● **Activity**:
Every line below between the one holding "Given: Click the Друк button to print" and the one holding "Given: Apply the", inclusive, should be copied exactly, and no other line.

**** Data records ****

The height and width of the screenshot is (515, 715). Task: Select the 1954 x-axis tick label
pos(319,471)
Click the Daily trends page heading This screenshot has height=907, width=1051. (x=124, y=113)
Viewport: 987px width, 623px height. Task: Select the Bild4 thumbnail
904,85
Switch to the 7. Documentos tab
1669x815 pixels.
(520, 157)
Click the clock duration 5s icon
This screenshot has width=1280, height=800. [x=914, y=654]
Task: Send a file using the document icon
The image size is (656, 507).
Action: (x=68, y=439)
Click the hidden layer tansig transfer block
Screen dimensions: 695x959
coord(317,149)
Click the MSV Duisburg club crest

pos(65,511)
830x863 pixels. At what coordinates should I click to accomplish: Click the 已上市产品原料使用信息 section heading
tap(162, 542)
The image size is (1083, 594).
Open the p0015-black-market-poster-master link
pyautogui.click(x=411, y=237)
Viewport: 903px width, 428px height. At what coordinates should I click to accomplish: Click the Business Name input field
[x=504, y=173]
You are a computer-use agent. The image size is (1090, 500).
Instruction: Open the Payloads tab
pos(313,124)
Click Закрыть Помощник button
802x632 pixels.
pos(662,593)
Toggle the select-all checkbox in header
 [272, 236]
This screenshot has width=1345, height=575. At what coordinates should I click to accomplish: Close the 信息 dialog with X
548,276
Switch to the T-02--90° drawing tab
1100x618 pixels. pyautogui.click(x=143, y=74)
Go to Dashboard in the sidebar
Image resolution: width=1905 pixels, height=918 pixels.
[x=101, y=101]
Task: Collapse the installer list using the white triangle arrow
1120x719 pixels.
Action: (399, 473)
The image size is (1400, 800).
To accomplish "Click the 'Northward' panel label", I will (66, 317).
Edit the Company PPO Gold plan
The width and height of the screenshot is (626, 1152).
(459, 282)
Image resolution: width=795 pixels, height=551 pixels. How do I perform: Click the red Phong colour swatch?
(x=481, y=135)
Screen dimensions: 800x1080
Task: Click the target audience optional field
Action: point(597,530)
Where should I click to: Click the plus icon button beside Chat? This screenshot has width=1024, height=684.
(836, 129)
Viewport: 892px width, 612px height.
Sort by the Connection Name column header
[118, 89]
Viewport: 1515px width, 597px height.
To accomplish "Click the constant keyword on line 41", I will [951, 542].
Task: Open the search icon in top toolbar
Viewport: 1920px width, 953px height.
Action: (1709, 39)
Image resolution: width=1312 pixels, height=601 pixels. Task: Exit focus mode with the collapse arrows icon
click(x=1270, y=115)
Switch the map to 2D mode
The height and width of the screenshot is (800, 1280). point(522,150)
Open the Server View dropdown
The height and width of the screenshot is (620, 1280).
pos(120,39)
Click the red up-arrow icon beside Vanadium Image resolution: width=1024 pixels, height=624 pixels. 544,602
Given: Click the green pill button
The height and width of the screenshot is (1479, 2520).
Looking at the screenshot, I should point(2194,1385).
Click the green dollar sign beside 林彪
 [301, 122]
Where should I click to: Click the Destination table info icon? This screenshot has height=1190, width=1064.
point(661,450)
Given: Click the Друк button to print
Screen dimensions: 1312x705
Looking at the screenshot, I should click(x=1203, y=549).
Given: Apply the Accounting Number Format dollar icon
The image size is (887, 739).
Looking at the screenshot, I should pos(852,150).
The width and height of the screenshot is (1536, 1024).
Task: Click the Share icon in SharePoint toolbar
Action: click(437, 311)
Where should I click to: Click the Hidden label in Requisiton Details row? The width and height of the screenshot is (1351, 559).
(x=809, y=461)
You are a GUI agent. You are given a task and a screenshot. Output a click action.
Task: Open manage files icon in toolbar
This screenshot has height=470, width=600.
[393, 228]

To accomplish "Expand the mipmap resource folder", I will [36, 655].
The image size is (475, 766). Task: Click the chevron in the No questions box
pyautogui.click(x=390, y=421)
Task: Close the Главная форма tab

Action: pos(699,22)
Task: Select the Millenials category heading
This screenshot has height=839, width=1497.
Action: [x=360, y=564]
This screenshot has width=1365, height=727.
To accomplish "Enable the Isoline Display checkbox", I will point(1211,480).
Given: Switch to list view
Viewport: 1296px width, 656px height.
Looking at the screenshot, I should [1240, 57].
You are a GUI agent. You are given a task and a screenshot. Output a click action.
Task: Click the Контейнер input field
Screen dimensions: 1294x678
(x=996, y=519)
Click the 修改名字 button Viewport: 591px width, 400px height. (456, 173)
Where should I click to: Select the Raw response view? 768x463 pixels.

****

● **Completed exercise**:
Given: Click the Друк button to print
Screen dimensions: 1312x705
Looking at the screenshot, I should click(x=1203, y=549).
Given: Apply the Accounting Number Format dollar icon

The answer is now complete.